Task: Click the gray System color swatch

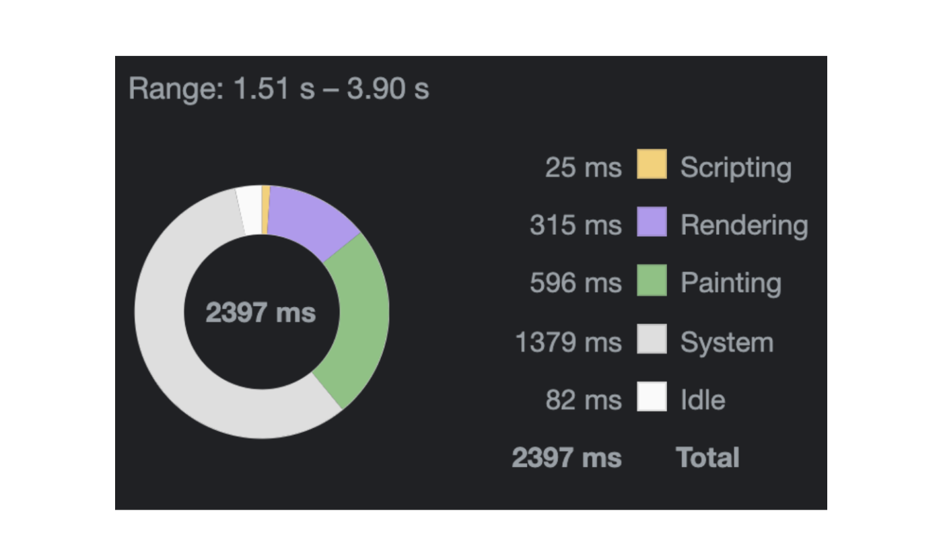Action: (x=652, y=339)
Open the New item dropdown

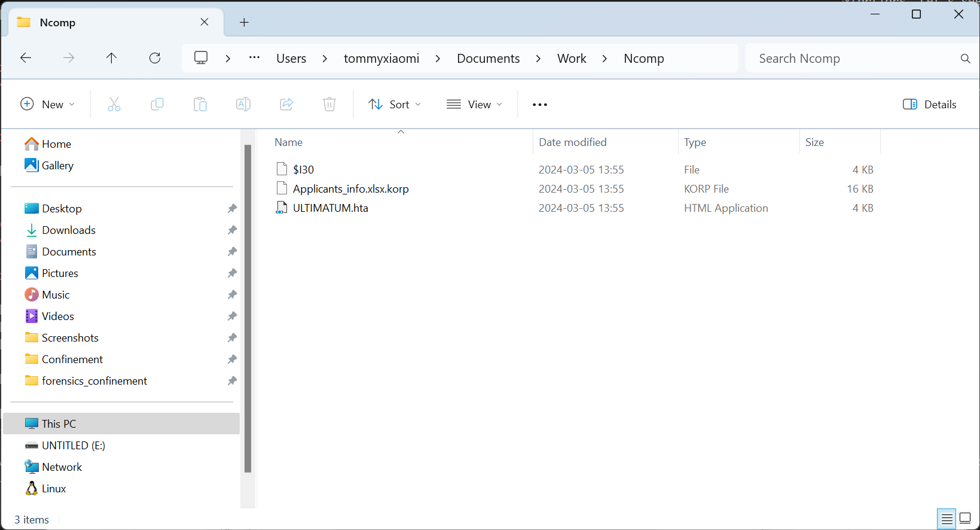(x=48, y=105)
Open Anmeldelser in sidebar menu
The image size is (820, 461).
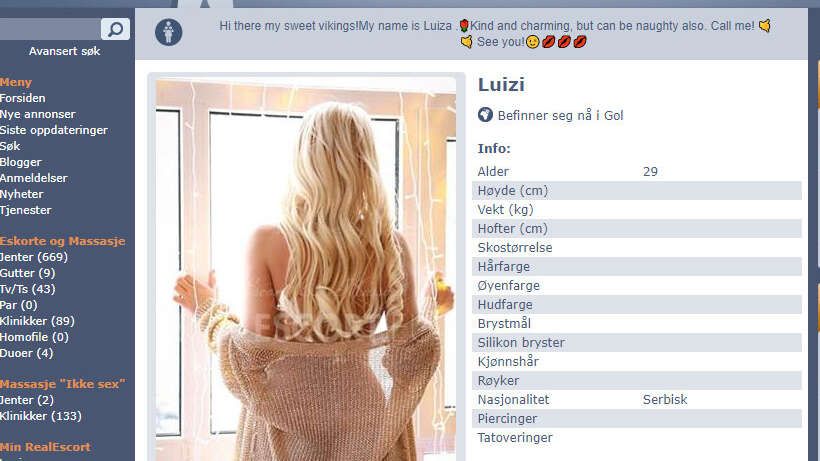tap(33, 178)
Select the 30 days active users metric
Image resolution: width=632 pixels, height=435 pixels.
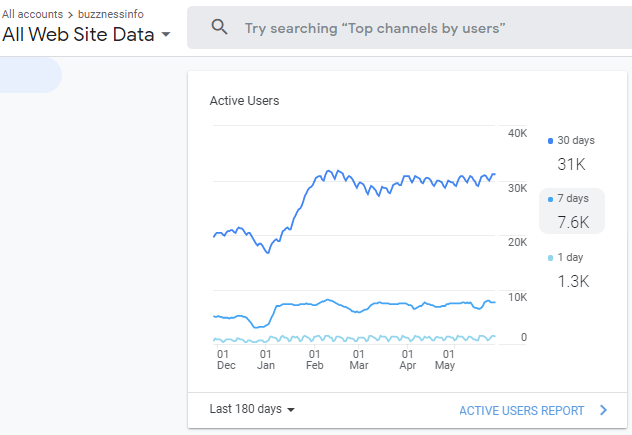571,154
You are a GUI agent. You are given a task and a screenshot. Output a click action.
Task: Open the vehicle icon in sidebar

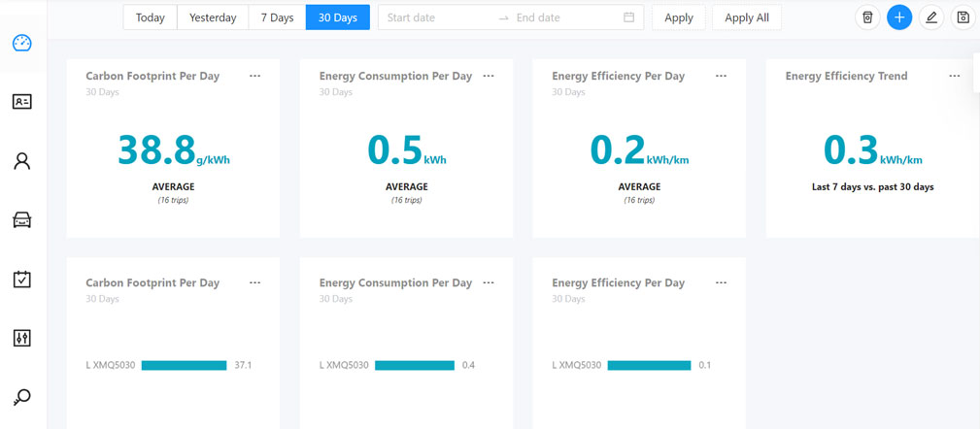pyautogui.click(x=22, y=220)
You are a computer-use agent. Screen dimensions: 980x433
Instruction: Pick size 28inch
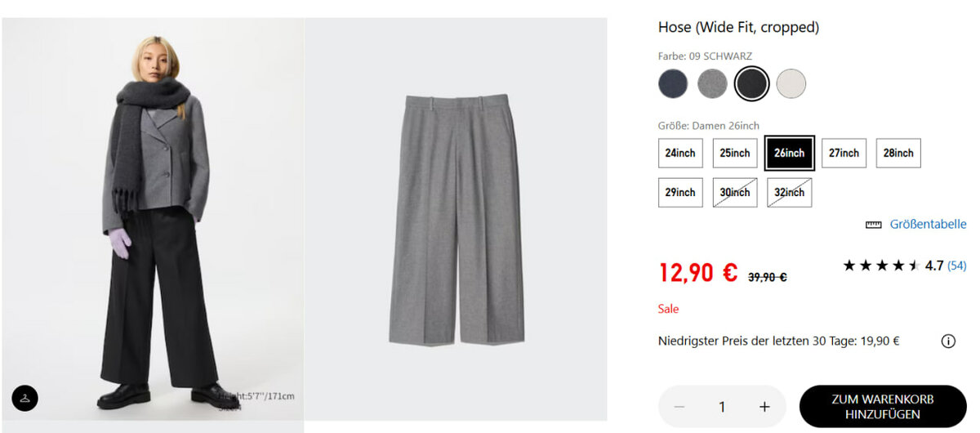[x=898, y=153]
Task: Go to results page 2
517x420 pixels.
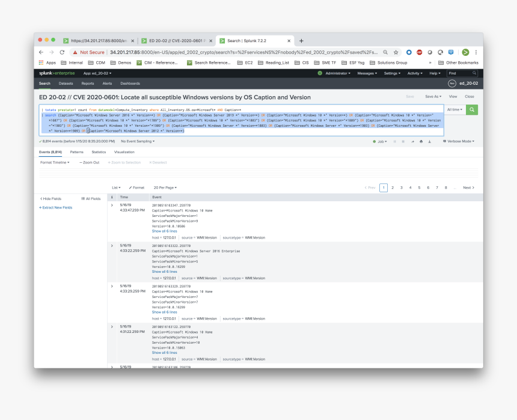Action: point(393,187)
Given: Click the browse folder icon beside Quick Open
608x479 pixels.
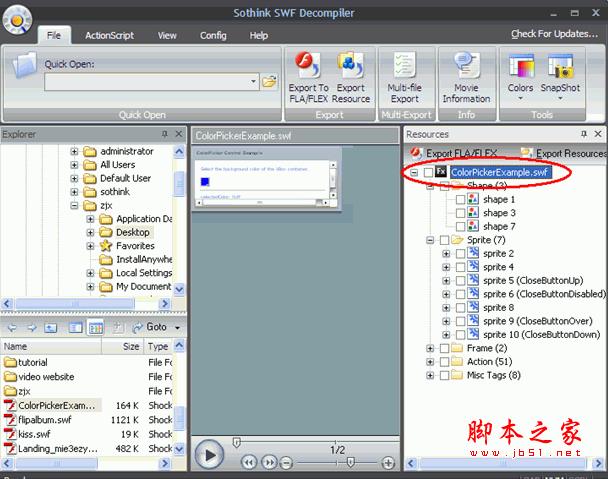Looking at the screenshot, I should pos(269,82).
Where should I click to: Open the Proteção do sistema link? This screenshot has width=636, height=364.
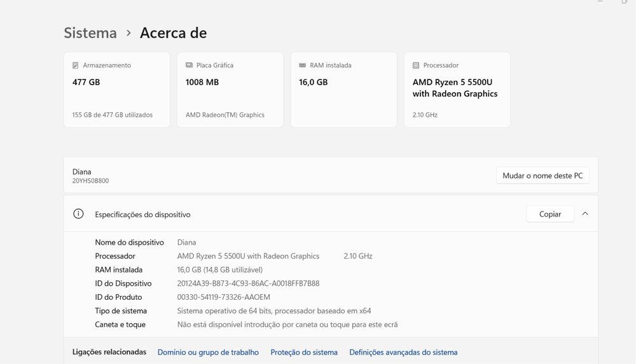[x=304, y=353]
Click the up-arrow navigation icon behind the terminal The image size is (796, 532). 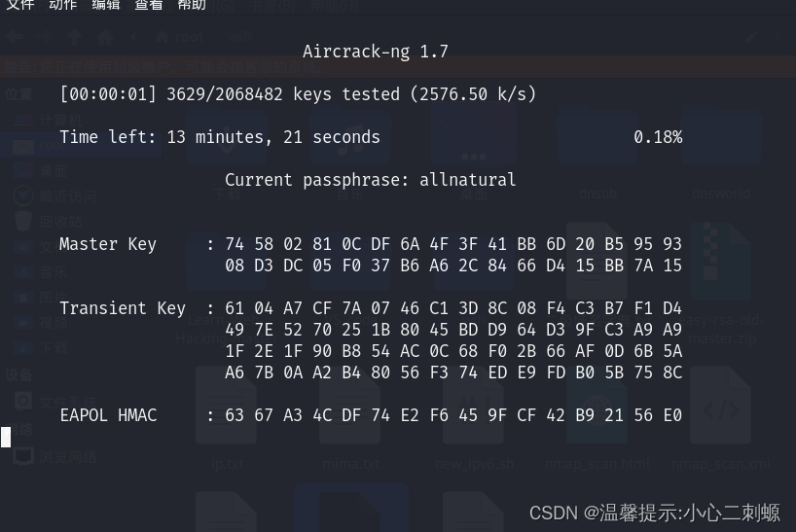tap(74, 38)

..............................

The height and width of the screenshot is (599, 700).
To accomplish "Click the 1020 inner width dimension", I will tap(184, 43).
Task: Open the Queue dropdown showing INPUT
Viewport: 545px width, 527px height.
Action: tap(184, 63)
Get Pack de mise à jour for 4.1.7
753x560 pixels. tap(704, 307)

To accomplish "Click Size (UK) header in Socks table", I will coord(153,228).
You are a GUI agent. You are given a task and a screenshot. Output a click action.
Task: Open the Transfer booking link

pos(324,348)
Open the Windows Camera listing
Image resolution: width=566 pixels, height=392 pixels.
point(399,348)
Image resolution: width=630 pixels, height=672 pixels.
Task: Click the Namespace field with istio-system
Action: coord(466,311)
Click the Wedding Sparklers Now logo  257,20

..............................

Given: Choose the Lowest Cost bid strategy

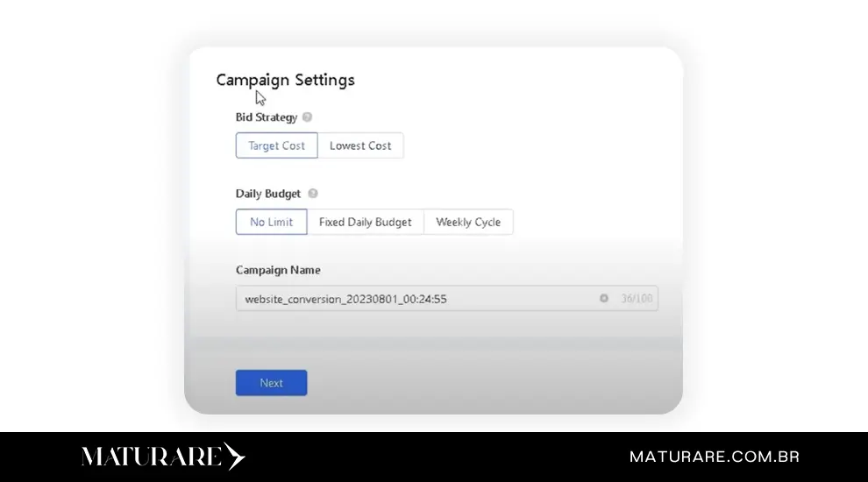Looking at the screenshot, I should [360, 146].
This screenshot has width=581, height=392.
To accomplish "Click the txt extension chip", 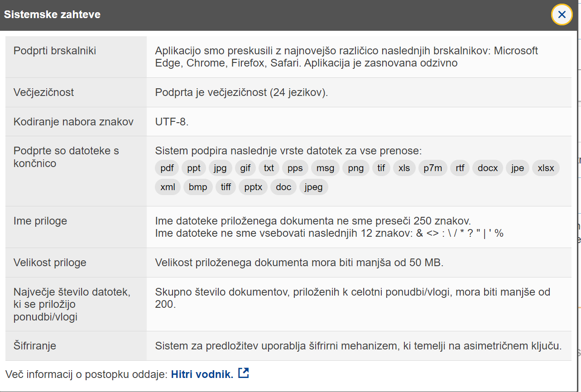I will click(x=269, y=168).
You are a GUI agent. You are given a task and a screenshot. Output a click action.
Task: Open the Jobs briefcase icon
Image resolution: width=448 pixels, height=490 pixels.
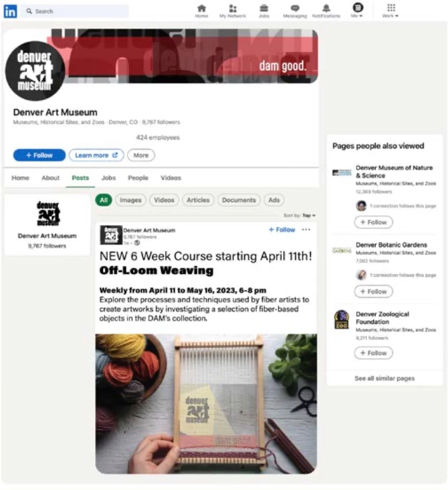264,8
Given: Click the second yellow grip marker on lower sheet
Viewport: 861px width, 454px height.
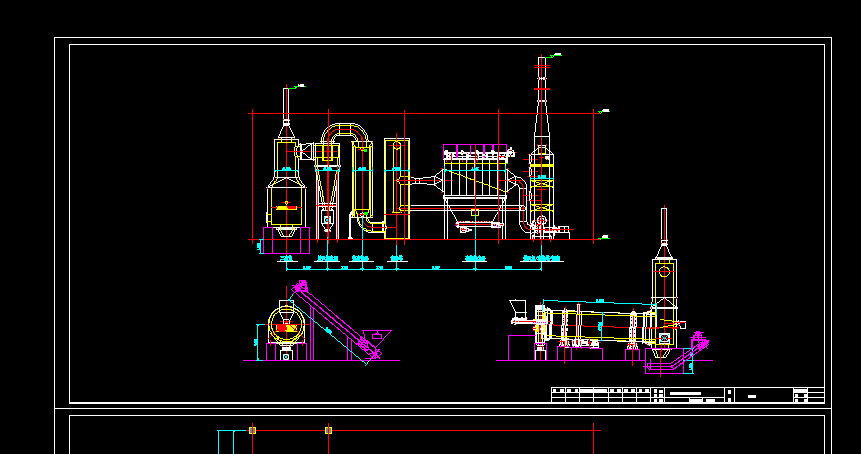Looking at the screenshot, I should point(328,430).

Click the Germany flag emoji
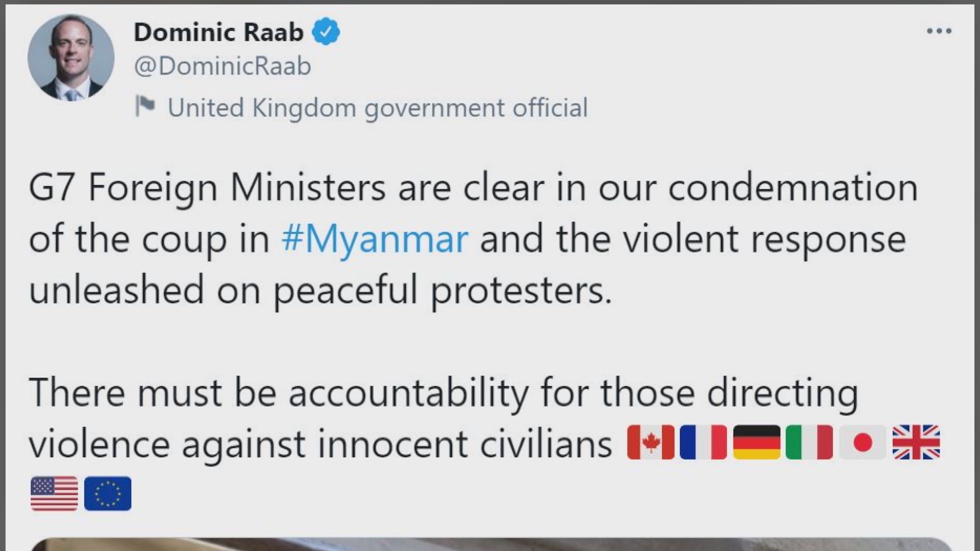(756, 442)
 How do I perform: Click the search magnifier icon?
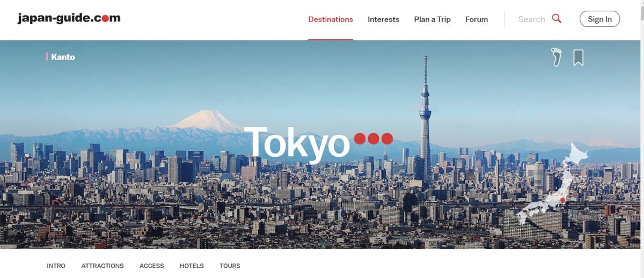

..............................

**PROBLEM DESCRIPTION**
Output only the lines above from the line that holds "Open the New item dropdown" through the line that holds "You are a computer-use", both ends included, and exclude pictures.

**EXERCISE ANSWER**
Open the New item dropdown

(x=48, y=105)
Open Anmeldelser in sidebar menu
The image size is (820, 461).
tap(33, 178)
Select the 30 days active users metric
Image resolution: width=632 pixels, height=435 pixels.
571,154
You are a GUI agent. You are given a task and a screenshot. Output a click action.
Task: Open the vehicle icon in sidebar

pyautogui.click(x=22, y=220)
You are a computer-use agent. Screen dimensions: 980x433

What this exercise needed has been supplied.